The certification program takes 720 hours to complete. That might sound like a lot, but it's spread over an easy-to-digest eight-month calendar that mixes classroom activities and studies with hands-on lessons from expert instructors with real-world experience and knowledge.
Upon graduation, you are qualified to apply for the Texas Department of Licensing and Regulation (TDLR) Registered ACR Technician License. If you choose a suitable career institute for your refrigeration training, everything you need to know to pass the licensing exam should be covered during your course.
Once you graduate from your training, you will be eligible to apply for:
- Texas Department of Licensing & Regulation (TDLR)
- Registered ACR Technician License
- EPA License (Training and testing are included in the program.)
It's not difficult to get on the certification path. The first step is to apply and get accepted into a program. From there, you'll need to line out your financial aid. Most students at a trade school or vocational school are eligible to receive financial assistance. Many students can finance their entire refrigeration training even if they don't qualify for aid.
If you've never explored getting financial aid, you might be surprised. There is a lot of money available for students to further their education. The U.S. government sets aside billions of dollars to help students continue their studies every year. There are grants and scholarships available, which is money gifted to you that doesn't need to be repaid if you complete the course and get a job in a related field.
There are grants and scholarships available to those that qualify.
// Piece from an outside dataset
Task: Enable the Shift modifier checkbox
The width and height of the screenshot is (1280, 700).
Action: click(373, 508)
Grants are typically given from the Department of Education through an application process called the Free Application for Federal Student Aid, or FAFSA. Scholarships can come from multiple sources, like nonprofit organizations, state programs, religious institutions, and other sources.
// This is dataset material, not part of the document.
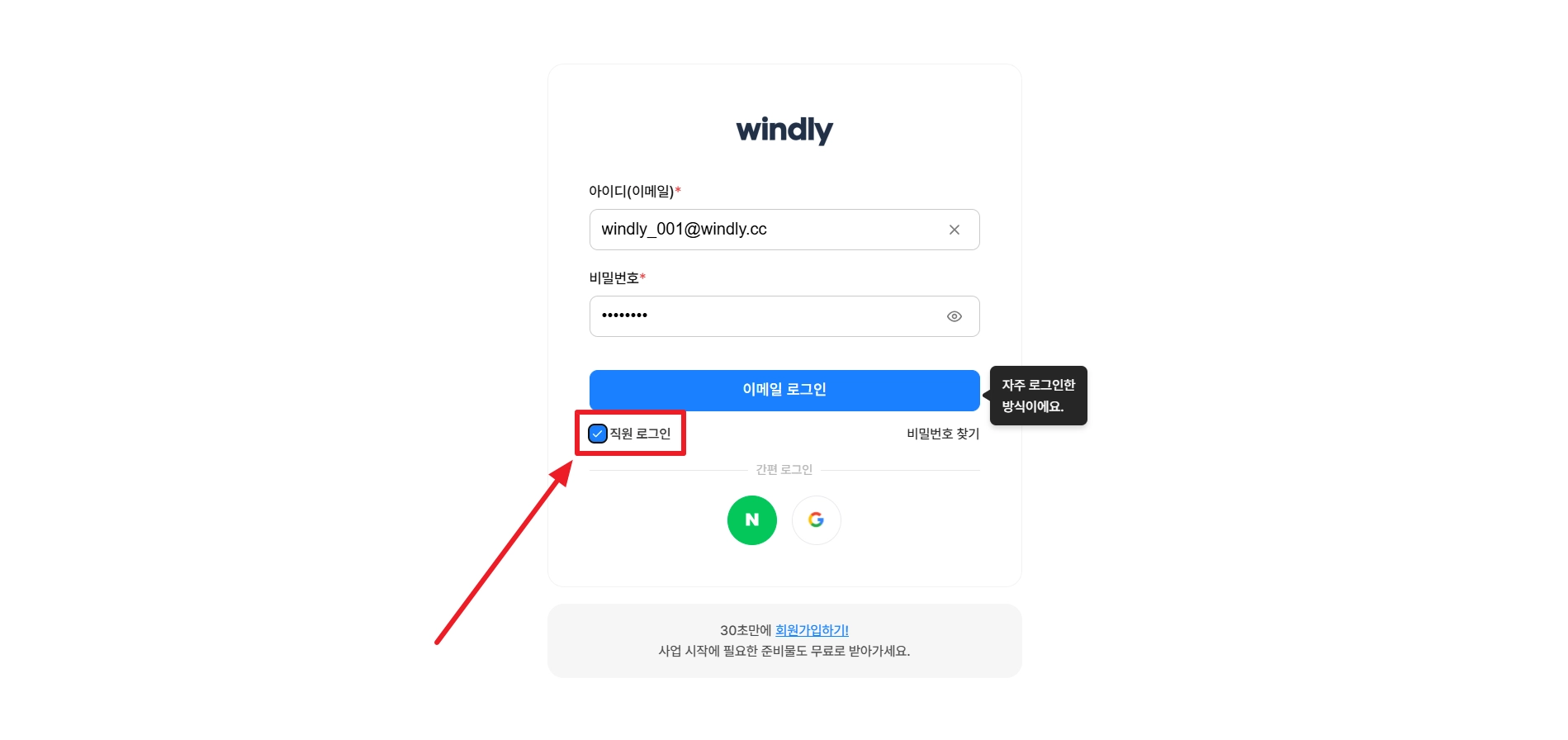The width and height of the screenshot is (1568, 740).
Task: Click the 자주 로그인한 방식이에요 tooltip
Action: pyautogui.click(x=1038, y=396)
There are also more traditional loans that you can apply for that will need to be paid back with interest. The silver lining is that the interest is considerably lower than a credit card, so it's wiser to pay for your training than to charge it to your plastic. If you want to see your financial aid situation, visit studentaid.org and fill out a free Federal Student Aid (FAFSA) form. It's surprisingly easy to use, and you should get all the answers you need in a few days.
Veterans who served in any branch of the U.S. Armed Forces – Air Force, Army, Marines, Navy, or Coast Guard – are eligible for military assistance. Many students transition from the military to a trade school or vocational school after completing their enlistment. Many veterans discover they can expand on many of the skills and abilities they utilize in the military, such as discipline, following orders, and a dedication to excellence.
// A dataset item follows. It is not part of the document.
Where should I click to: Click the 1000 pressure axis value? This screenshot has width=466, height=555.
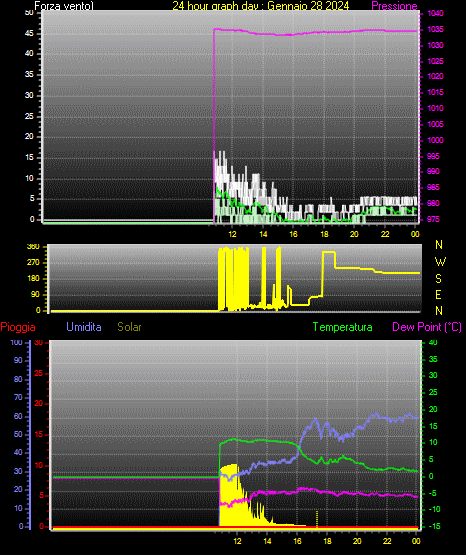click(436, 140)
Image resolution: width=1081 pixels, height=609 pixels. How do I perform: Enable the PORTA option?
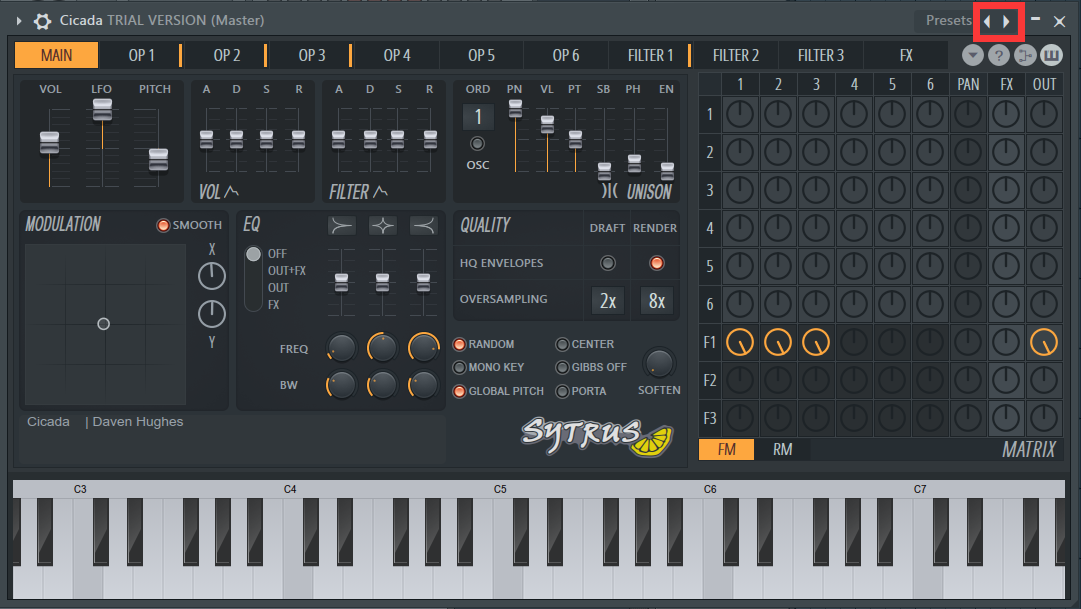(x=563, y=391)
What's it worth getting training in a trade if you can't put it to work after graduation? Thankfully, that's an issue that rarely comes up in Austin. The refrigeration industry is booming in the weirdest city in the Lone Star State. It will be plenty hot in the summers in Austin for years to come, and there are countless opportunities in the city and the surrounding vicinity. Graduates have gone on to success in Austin, Dallas, Houston, San Antonio, and lots of places in between. Countless grads have gone on to opportunities and growth outside of Texas.
Austin's trade schools and vocational schools are tied to the local market and know the industry well. Numerous businesses come directly to the schools to track down the best and brightest up-and-coming students. There are excellent placement programs for new graduates that make the transition from the classroom to the real world a breeze!